Karen - the woman, whose name I somehow remember - took me through a
gate and into the barn. She talked nonstop, about the weather, her
tomato crop, who knows? That I can't remember.
But here's what I do recall: We were standing there, and Karen's own
Beagle was shyly holding himself up on my knee. Karen talked and talked
while I petted my newfound friend.
And then, around the corner, came a pair of clumsy, rambling miniatures
of those dogs you see in old paintings. They nipped at one another,
bounding backwards, then forwards, hay flying about them as if a tiny
tornado had struck. They ran directly to me, displacing Karen's Beagle
and demanding attention.
"I'll take them," I said, pulling out my wallet.
So I drove home, two whimpering, boxed presents in my backseat. I
discovered one had peed on the way, so I wiped both down with a towel
and then stored them in the detached garage behind our house. They
yipped for awhile, then fell asleep on a blanket I'd laid on the floor.
I couldn't wait for my partner to get home.
When he did, I made him sit on the grass between the house and the
garage, with his eyes closed. Over and over I said, "Are you ready? Are
your eyes closed?" Then I let the puppies out, and you know, it was
just like a movie. They ran directly for him, nipping his elbows and
rolling around for attention.
Though I know better, I wish I could have frozen that perfect moment:
The puppies sucking up all the attention, my partner saying, "Ooh! Ooh!

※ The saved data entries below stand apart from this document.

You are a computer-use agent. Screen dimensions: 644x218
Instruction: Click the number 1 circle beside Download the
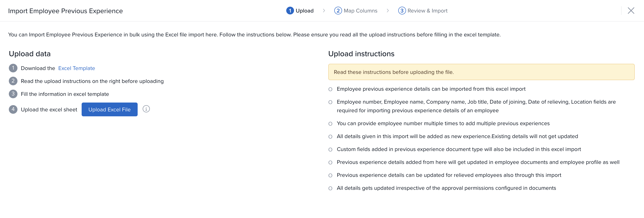tap(13, 68)
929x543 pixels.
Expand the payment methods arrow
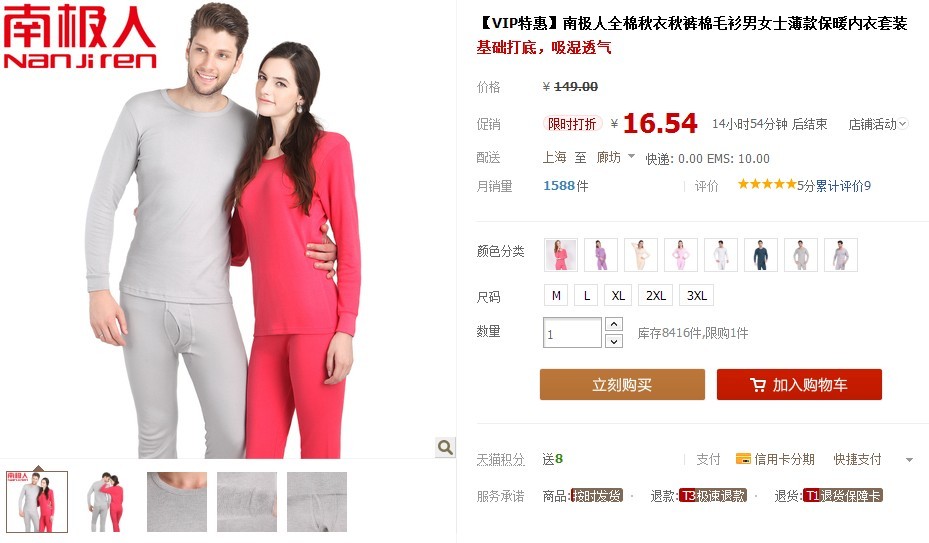tap(909, 459)
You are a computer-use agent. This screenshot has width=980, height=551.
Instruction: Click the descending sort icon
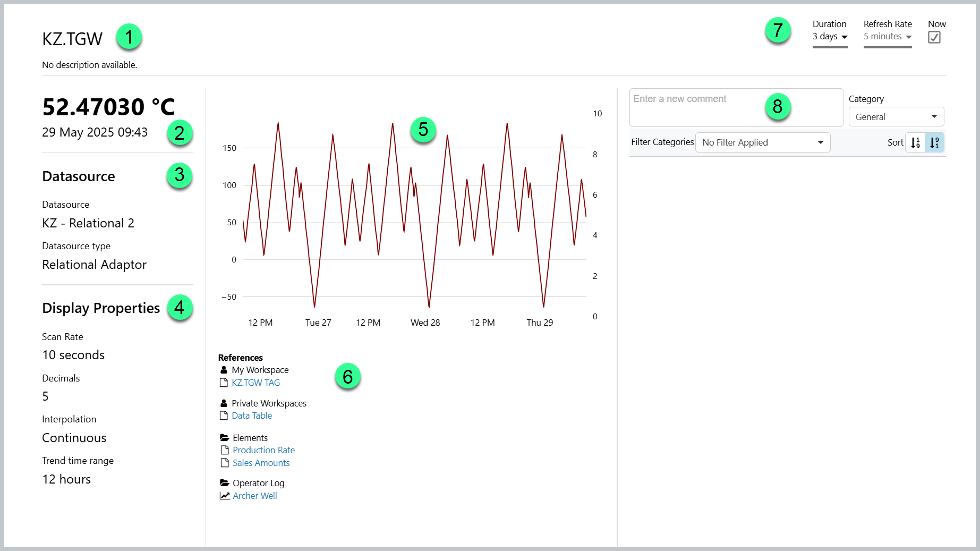tap(934, 142)
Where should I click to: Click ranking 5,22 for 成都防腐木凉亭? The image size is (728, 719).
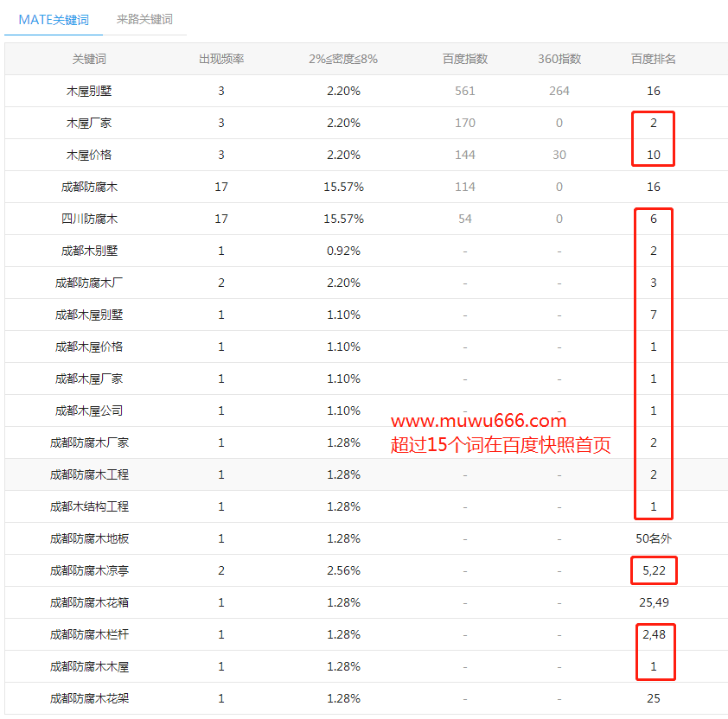tap(654, 570)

I got you! I got you! Ha!" To live with that feeling forever?well, who
wouldn't?
The answer, of course, is always about what happens next. The puppies
were named "Sugar" and "Sophie." We picked their names out of the air,
while playing with them in the grass. "She is so sweet," I said,
referring to Sugar. Sophie's name was an alliterative response to
"Sugar."
I could go on and on. The puppies grew; we kept them in the downstairs
bathroom, hoping they'd get used to a single spot in which to sleep.
That's what the book told us to do. In time, the book became totally
inadequate. They fought. Sugar seemed intent on killing Sophie -
literally. In fact, Sophie and I have a matching scar. Hers is on the
inside of her ear, whereas mine is on my left hand. At the time, I
thought Sugar would gladly have killed us both. I'd made the mistake of
picking Sophie up while Sugar assaulted her, both of their jaws
snapping in a discordant melody of pure awfulness. I cried as I held
Sophie above my head, her sister leaping wildly with a toothy rhythm
that made me - and I am not kidding - throw Sophie to the side and bite
Sugar on her head.
Now, it sounds like a joke. But at the time, I didn't know what else to
do. Sugar was mad, which made me mad, and Sophie was simply pathetic.
She was thin, and cowered pitifully when someone tried to pet her. My
partner and I decided to give Sugar to friends, anglophiles who
admitted to a love of Beagles. They had a duplex, a yard. We even
bought them a dog door, which my partner installed while I stood crying
in the yard, not quite believing that I was about to do what I was
about to do.
I'm sorry. I know that the poor die from hunger in other nations, and
that the poor die from the cold in my own country. I know that when I
drive up any given street, a man might be standing there with a sign,
asking for help for himself and his children. I do my best in those
situations, even questioning my priorities. I cannot be alone in
this.
Sophie is an affectionate dog, so much so that she will extend a paw to
demand attention. She is so lazy that she doesn't even get out of bed
in the morning until she hears her bowl being filled. By bed, I mean
she sleeps under the covers with us, a stinky sheet-warmer who growls
mildly when disturbed and who can often be found with her head resting
next to ours in the morning. She has several names: Stinker, Puddin',
Pudgepot, Pumpkin, Little Girl.
Sophie is my great hypocrisy, my foil. If my house were on fire, I
would grab her first (assuming my partner already hadn't). I would
leave behind the photo albums, the artwork, the wholly insignificant
belongings we have accrued over the past decade.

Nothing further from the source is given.